* BEGIN *

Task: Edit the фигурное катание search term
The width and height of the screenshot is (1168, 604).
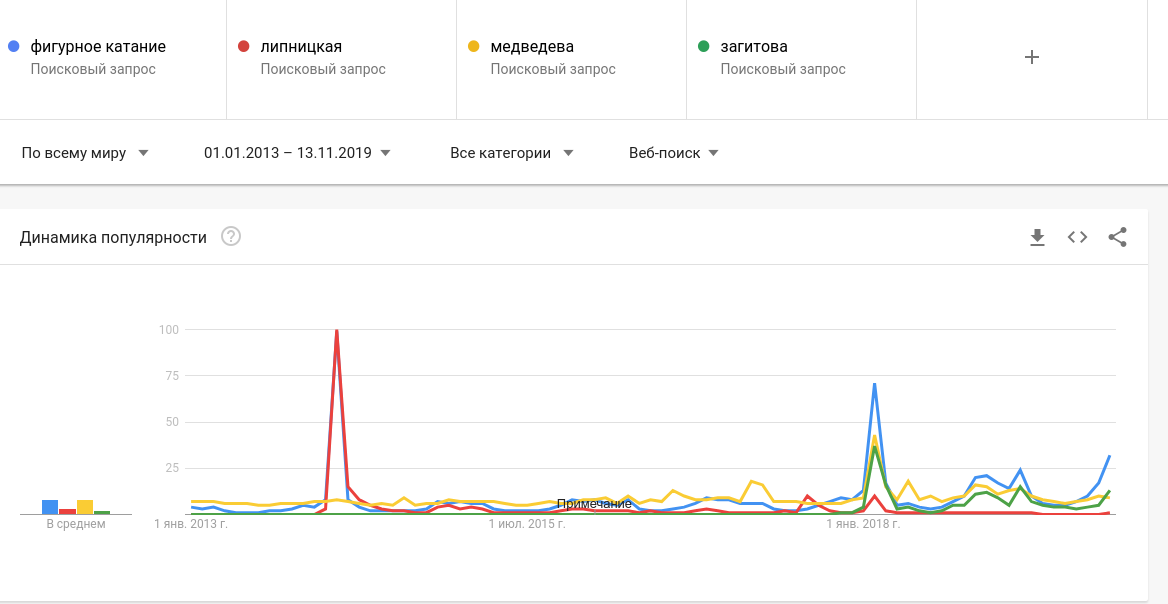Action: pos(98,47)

* END *
* BEGIN *

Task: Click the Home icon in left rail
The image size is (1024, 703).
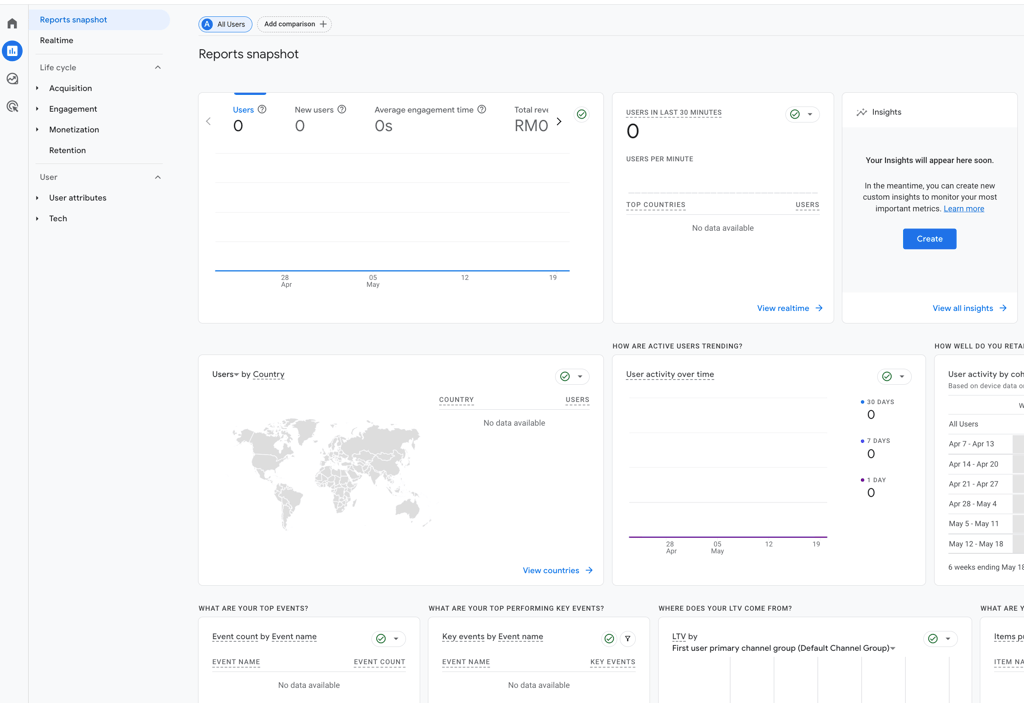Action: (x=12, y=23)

* END *

The request
Edit the data starting at the line containing "Task: Edit the фигурное катание search term" and ending at the line containing "Action: pos(98,47)" by replacing "search term" with "search query", and keep everything else unchanged. Omit the pictures from your answer.

Finished answer
Task: Edit the фигурное катание search query
The width and height of the screenshot is (1168, 604).
Action: pos(98,47)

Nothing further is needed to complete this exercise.